• [What is being asked] All that is wanted is the exact lines from the one with "Instruction: Abort setup" through the last line of the entries, with both ends kept and every picture left out.

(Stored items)
--------

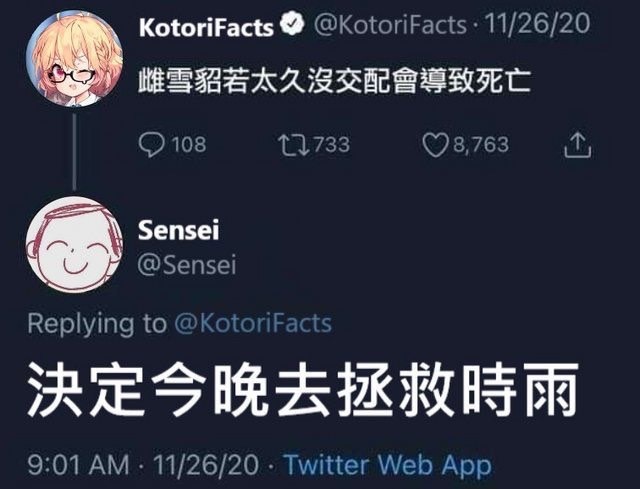640x489 pixels.
Task: Click the 8,763 likes count
Action: point(481,144)
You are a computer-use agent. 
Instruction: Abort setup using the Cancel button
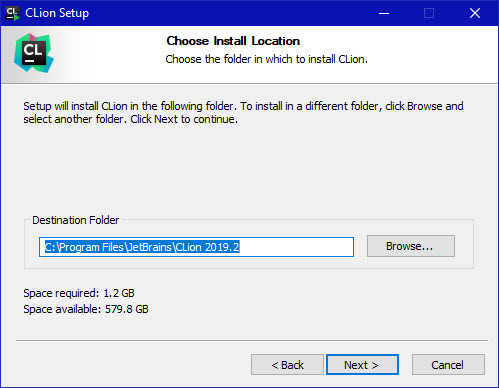coord(448,365)
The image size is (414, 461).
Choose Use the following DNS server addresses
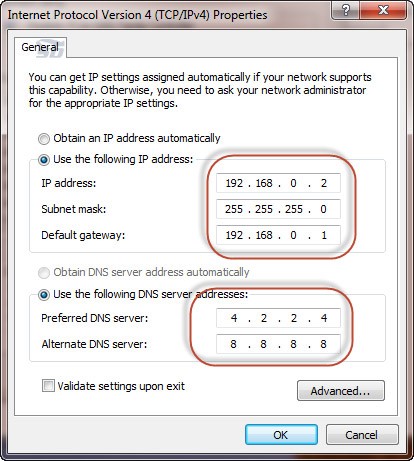(44, 295)
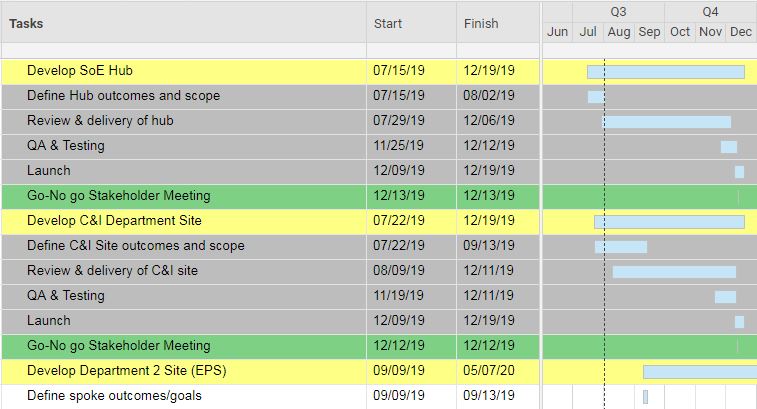This screenshot has width=757, height=409.
Task: Click Develop Department 2 Site (EPS) bar
Action: [x=700, y=372]
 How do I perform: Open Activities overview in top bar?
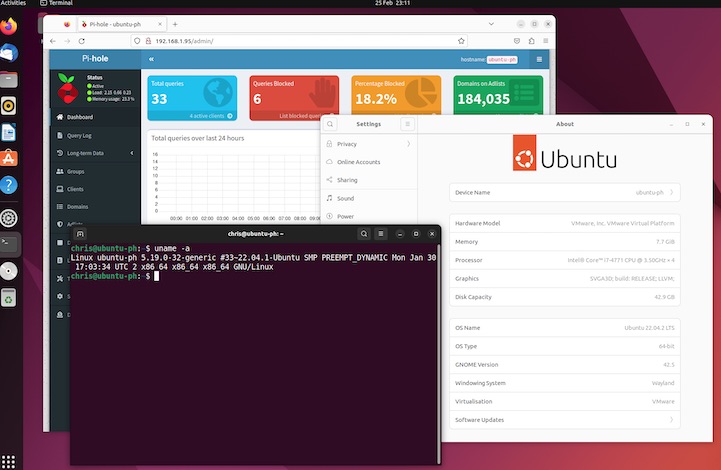tap(14, 4)
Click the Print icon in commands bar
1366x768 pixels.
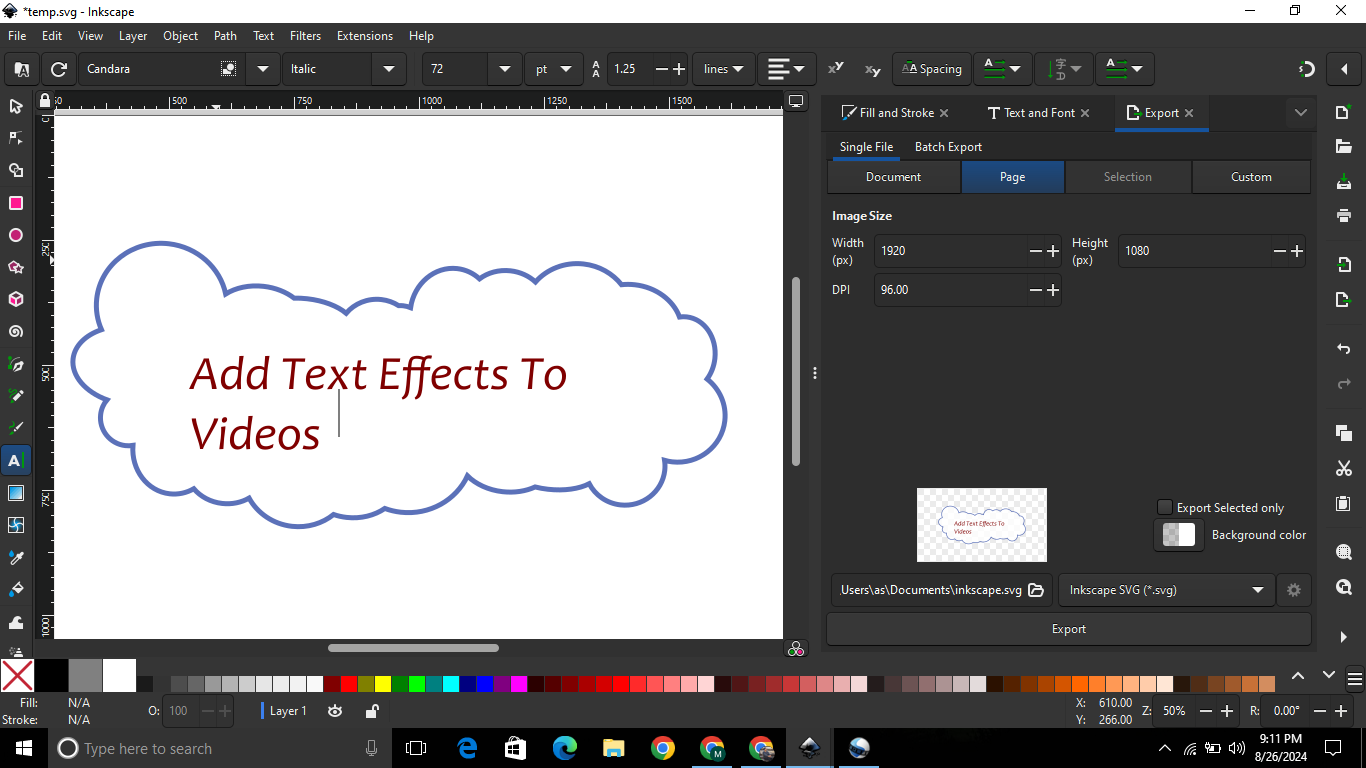[x=1343, y=215]
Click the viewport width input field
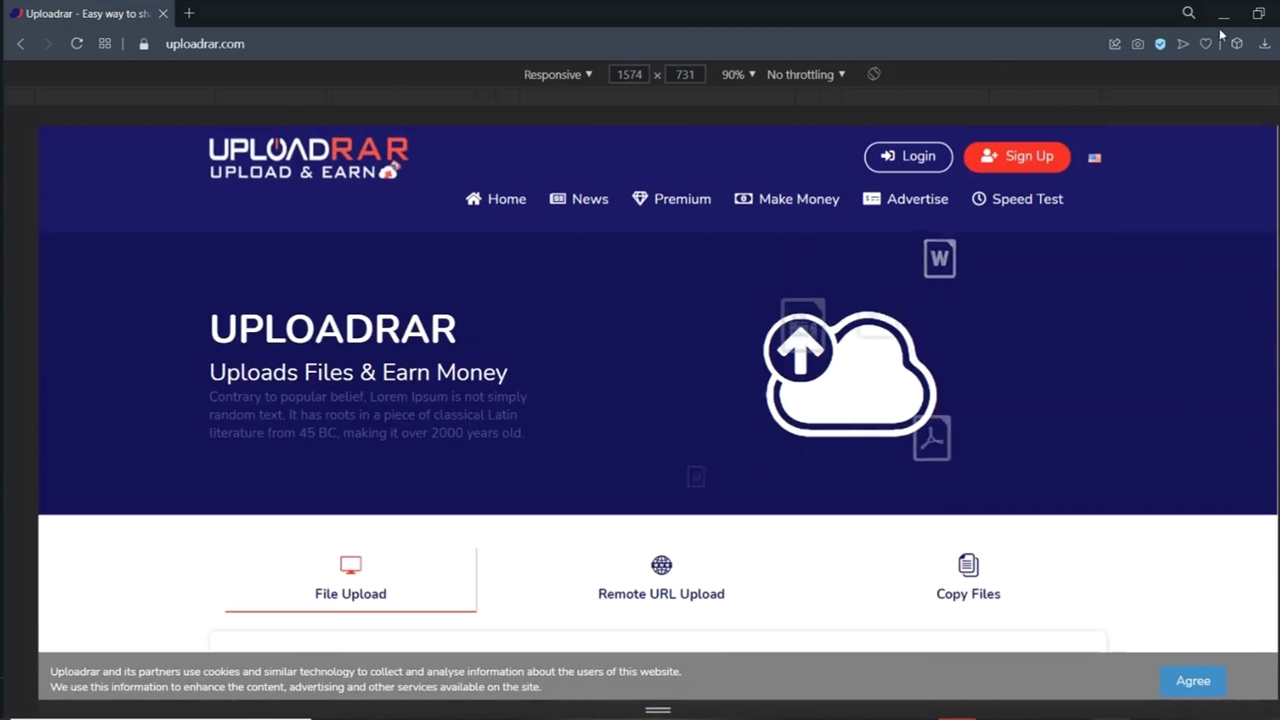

--------

• [Solution to this problem]
Instruction: Abort setup using the Cancel button
coord(448,365)
The image size is (414, 461).
Choose Use the following DNS server addresses
(44, 295)
This screenshot has width=757, height=409.
Task: Click Develop Department 2 Site (EPS) bar
Action: [x=700, y=372]
 How do I perform: Open Activities overview in top bar?
tap(14, 4)
Click the Print icon in commands bar
1366x768 pixels.
[x=1343, y=215]
Click the viewport width input field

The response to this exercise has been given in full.